### RECORDS FOR THIS TASK
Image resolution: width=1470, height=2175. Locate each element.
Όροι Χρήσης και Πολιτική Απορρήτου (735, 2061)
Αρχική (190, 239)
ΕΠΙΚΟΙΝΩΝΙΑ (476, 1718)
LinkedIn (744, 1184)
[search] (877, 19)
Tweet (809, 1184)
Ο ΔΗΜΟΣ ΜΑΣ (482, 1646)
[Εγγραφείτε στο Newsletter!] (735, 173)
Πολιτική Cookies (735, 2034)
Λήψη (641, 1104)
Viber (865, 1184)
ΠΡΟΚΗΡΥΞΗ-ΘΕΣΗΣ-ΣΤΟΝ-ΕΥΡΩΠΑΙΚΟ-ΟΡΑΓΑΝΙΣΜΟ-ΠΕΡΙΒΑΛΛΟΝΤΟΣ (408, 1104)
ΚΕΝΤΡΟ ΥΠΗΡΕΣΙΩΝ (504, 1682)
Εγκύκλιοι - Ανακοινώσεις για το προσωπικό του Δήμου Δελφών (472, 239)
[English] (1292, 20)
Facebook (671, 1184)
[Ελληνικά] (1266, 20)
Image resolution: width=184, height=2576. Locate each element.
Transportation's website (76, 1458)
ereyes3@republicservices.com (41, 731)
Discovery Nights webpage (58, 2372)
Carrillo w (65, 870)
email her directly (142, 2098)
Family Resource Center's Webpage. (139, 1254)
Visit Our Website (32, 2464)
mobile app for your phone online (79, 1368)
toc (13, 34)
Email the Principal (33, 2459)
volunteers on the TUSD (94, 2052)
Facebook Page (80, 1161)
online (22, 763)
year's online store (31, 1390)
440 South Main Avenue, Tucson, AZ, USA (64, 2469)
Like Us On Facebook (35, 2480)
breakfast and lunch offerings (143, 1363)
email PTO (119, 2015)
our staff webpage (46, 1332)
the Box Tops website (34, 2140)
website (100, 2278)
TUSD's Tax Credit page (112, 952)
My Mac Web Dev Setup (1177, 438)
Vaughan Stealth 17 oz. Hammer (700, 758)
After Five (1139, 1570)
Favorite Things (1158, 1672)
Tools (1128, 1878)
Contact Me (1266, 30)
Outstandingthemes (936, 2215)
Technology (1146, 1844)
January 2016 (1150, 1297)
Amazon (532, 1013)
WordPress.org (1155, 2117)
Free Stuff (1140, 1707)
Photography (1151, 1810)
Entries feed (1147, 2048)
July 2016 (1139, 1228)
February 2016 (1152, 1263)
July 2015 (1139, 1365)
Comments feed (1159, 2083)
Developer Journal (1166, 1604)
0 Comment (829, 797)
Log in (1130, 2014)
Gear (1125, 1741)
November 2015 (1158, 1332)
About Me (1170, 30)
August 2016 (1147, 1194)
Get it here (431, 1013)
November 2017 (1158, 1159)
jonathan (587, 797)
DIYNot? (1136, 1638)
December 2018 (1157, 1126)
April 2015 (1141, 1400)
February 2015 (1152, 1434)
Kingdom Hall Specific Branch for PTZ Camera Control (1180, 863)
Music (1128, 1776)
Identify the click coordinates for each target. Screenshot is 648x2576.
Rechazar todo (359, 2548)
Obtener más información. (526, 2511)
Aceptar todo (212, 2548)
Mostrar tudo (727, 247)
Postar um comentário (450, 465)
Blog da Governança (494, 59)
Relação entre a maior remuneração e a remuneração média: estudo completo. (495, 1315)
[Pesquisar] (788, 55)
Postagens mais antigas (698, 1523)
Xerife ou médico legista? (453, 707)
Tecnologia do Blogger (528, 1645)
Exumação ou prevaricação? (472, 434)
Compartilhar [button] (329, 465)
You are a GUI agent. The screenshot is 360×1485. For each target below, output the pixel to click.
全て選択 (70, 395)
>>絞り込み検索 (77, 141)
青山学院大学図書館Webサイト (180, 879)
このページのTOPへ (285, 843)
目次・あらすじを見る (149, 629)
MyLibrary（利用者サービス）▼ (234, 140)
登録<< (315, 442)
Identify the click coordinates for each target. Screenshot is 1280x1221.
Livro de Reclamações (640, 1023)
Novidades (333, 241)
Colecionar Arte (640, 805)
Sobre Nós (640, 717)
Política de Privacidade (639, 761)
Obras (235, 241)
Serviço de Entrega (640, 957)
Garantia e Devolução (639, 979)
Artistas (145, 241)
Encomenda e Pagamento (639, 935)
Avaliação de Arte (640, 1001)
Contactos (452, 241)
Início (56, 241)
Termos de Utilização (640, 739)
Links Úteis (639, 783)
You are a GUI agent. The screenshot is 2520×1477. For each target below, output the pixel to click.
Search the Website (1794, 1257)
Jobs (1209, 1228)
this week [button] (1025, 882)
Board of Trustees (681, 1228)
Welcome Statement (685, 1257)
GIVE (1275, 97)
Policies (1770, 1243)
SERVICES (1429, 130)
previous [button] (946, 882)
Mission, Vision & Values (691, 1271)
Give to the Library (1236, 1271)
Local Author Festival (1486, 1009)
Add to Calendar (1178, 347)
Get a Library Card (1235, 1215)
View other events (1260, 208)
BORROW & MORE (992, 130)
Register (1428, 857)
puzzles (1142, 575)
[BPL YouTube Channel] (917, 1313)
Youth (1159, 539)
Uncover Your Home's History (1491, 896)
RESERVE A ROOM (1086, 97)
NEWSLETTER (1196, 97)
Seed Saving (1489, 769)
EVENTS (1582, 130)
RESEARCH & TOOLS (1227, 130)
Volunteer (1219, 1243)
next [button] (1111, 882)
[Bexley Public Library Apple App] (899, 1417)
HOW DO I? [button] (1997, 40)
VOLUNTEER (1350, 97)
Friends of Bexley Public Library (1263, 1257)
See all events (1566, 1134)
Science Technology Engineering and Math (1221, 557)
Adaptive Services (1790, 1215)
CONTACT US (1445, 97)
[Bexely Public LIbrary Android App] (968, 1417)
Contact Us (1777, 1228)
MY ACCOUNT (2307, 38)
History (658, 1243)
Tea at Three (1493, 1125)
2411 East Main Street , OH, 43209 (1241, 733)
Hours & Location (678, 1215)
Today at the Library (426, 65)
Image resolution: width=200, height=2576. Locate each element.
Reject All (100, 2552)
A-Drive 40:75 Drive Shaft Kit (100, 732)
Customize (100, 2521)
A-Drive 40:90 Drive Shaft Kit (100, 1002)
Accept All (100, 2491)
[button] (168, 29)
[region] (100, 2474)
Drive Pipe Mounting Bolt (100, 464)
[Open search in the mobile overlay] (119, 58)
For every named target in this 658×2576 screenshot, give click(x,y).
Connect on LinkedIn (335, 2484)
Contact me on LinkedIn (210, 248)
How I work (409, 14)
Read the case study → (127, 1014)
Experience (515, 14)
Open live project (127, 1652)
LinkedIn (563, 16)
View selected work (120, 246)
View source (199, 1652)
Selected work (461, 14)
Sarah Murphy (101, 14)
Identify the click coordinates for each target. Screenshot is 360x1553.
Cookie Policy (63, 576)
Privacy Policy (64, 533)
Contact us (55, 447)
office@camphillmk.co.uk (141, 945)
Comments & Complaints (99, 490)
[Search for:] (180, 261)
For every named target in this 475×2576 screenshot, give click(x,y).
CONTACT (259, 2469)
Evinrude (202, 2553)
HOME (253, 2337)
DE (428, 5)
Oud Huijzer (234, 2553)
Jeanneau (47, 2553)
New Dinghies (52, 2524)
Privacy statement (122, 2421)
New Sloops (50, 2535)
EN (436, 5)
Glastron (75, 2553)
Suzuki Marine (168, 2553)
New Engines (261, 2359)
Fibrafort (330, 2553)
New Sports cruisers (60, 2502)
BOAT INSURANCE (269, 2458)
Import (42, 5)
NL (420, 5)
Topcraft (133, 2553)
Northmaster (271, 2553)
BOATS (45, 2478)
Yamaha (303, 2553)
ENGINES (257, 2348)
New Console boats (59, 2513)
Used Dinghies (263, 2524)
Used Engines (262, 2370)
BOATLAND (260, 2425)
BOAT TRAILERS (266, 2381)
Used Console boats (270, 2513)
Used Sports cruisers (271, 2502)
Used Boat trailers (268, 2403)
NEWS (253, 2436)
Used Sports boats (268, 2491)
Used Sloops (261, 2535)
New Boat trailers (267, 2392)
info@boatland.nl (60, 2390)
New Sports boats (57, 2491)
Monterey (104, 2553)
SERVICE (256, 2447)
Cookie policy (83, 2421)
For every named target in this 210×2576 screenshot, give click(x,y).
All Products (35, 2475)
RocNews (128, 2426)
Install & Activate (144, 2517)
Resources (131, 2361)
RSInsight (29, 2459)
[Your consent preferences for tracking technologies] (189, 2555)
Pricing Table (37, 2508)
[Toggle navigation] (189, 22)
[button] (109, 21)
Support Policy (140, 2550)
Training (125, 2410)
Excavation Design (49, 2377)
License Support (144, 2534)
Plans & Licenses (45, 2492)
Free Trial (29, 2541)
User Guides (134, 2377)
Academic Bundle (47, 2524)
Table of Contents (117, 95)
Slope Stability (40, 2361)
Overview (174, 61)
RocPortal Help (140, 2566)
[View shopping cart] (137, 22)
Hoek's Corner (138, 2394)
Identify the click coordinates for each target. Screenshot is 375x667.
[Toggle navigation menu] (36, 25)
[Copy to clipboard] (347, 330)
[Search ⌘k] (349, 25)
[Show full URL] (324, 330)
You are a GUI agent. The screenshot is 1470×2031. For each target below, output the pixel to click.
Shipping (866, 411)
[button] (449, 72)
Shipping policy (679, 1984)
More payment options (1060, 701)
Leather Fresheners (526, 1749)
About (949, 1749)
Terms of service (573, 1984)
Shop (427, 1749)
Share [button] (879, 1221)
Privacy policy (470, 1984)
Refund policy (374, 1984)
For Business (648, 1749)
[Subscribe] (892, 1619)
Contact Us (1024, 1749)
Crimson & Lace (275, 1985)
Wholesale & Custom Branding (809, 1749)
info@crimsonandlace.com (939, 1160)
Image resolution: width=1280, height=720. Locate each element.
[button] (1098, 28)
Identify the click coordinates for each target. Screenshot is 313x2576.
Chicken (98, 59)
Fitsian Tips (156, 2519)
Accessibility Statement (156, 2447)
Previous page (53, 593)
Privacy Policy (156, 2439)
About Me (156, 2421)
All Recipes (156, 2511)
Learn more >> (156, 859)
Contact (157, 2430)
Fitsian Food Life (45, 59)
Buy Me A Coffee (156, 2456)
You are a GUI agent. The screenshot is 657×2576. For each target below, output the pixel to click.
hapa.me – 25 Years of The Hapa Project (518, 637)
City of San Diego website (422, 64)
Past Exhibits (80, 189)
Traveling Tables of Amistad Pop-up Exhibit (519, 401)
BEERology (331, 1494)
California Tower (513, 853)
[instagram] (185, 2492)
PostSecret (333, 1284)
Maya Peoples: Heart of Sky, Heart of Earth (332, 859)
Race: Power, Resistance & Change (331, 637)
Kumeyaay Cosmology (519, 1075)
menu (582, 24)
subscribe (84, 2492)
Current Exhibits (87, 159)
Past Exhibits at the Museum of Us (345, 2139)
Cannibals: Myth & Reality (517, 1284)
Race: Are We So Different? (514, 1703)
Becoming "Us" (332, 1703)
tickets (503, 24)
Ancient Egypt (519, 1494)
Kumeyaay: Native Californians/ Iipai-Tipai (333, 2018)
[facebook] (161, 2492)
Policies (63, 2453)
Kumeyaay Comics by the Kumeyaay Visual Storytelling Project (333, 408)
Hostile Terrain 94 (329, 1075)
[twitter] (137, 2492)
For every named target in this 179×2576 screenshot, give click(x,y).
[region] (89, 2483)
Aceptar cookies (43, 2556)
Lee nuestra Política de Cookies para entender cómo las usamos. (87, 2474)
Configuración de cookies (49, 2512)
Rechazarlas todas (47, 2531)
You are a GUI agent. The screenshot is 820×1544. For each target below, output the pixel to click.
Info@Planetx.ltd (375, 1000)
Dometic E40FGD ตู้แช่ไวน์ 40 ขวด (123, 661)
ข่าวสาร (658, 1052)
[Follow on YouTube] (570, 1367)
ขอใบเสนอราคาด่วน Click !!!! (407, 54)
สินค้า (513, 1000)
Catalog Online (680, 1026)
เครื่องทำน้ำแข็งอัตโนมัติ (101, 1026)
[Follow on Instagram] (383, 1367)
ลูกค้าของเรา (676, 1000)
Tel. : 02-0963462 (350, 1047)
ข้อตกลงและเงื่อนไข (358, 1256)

### GOAL OF THE EXERCISE
Give back exactly the lines of the listing above, starting with its first line and ending with the line that holds "Viber (865, 1184)".

### REPLY
Image resolution: width=1470, height=2175. Locate each element.
Όροι Χρήσης και Πολιτική Απορρήτου (735, 2061)
Αρχική (190, 239)
ΕΠΙΚΟΙΝΩΝΙΑ (476, 1718)
LinkedIn (744, 1184)
[search] (877, 19)
Tweet (809, 1184)
Ο ΔΗΜΟΣ ΜΑΣ (482, 1646)
[Εγγραφείτε στο Newsletter!] (735, 173)
Πολιτική Cookies (735, 2034)
Λήψη (641, 1104)
Viber (865, 1184)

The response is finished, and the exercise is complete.